* ACTIVITY *
The answer must be every line below that holds the word "aqui".

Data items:
*** Block opens ***

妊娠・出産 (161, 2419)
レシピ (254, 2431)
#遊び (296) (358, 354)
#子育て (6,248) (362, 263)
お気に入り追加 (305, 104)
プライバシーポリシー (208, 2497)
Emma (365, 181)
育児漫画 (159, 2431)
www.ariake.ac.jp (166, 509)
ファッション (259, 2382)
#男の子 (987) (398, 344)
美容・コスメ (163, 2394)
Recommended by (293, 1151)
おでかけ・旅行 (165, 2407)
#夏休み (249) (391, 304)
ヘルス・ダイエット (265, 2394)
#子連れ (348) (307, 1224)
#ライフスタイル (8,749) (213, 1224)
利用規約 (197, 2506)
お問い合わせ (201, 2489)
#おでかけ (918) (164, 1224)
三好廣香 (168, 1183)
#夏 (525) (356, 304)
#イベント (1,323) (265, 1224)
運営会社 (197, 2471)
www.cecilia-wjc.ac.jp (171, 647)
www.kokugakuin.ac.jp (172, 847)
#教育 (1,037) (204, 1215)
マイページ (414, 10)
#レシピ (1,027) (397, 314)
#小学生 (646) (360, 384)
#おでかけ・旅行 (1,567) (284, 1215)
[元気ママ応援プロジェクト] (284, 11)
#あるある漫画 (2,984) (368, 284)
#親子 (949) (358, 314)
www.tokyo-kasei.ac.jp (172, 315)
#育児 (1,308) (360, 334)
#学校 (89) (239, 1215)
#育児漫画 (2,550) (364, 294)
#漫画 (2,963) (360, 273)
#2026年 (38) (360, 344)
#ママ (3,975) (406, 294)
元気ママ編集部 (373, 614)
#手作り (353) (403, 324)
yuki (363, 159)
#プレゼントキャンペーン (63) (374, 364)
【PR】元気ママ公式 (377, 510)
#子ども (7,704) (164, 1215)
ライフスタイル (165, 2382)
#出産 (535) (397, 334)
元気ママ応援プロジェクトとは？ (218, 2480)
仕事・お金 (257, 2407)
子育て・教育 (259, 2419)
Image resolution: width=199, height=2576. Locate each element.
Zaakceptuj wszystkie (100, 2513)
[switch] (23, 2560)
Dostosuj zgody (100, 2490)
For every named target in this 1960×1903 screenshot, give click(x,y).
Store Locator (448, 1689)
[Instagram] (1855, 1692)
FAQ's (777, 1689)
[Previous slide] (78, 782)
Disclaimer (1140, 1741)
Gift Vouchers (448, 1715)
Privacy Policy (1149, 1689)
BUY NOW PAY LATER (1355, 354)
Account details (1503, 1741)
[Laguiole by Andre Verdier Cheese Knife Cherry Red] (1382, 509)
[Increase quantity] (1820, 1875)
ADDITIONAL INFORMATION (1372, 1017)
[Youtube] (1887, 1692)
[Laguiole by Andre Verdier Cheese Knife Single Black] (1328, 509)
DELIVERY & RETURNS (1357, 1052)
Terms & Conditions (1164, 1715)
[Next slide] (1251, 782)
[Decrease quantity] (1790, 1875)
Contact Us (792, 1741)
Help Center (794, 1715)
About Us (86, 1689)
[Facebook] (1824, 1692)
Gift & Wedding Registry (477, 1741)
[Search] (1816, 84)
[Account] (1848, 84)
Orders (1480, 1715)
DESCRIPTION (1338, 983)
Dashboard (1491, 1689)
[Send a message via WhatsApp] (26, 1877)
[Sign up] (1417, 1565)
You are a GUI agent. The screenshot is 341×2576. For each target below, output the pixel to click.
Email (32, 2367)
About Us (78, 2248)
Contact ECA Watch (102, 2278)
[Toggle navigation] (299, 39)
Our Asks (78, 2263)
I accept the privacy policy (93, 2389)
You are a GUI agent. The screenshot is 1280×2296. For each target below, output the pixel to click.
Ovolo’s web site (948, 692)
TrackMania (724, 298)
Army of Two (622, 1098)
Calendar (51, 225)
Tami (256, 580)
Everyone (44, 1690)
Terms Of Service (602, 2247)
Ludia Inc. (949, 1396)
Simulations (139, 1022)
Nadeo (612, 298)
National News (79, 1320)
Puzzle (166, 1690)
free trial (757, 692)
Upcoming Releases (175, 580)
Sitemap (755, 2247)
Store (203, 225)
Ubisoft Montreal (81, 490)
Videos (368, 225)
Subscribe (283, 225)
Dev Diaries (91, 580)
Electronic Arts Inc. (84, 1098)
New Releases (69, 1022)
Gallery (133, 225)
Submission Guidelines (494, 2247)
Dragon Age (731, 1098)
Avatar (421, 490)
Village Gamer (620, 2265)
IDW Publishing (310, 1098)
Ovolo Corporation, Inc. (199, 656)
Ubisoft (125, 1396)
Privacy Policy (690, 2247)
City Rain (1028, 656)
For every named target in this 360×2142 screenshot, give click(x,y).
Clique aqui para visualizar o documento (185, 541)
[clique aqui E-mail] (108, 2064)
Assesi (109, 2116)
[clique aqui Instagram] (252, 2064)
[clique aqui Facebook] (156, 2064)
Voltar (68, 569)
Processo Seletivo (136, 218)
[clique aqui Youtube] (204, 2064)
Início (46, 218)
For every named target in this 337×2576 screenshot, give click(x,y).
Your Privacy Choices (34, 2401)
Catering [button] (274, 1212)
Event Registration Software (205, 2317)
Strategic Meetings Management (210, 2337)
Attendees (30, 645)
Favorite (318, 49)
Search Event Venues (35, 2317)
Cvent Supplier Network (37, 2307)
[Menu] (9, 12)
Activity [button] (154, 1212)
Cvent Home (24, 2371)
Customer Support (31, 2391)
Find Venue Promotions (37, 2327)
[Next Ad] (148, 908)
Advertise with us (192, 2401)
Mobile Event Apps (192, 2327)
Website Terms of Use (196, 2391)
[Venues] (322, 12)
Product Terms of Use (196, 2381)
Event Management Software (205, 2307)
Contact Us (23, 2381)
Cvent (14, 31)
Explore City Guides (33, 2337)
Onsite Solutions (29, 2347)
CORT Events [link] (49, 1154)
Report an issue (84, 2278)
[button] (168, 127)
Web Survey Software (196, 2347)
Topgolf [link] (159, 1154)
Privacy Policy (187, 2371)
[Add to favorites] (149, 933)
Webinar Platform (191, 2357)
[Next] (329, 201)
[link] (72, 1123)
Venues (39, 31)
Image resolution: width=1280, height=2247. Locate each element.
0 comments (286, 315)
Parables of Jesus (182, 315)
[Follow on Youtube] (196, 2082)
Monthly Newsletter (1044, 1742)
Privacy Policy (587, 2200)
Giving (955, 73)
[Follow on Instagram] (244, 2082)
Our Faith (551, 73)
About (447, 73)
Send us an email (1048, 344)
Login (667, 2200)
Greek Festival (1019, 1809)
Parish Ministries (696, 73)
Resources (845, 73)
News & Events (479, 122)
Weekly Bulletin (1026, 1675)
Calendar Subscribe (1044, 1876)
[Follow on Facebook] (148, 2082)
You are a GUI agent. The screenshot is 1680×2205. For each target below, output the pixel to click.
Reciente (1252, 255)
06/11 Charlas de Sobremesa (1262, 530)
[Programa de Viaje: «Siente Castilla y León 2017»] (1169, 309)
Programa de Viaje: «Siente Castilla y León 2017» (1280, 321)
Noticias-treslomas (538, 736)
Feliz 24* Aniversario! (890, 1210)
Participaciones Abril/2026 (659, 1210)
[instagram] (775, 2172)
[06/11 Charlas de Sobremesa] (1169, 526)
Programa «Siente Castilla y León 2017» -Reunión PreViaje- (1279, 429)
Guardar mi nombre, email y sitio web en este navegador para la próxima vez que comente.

*** Block closes ***

* OUTPUT *
Clique aqui para visualizar o documento (185, 541)
[clique aqui E-mail] (108, 2064)
[clique aqui Instagram] (252, 2064)
[clique aqui Facebook] (156, 2064)
[clique aqui Youtube] (204, 2064)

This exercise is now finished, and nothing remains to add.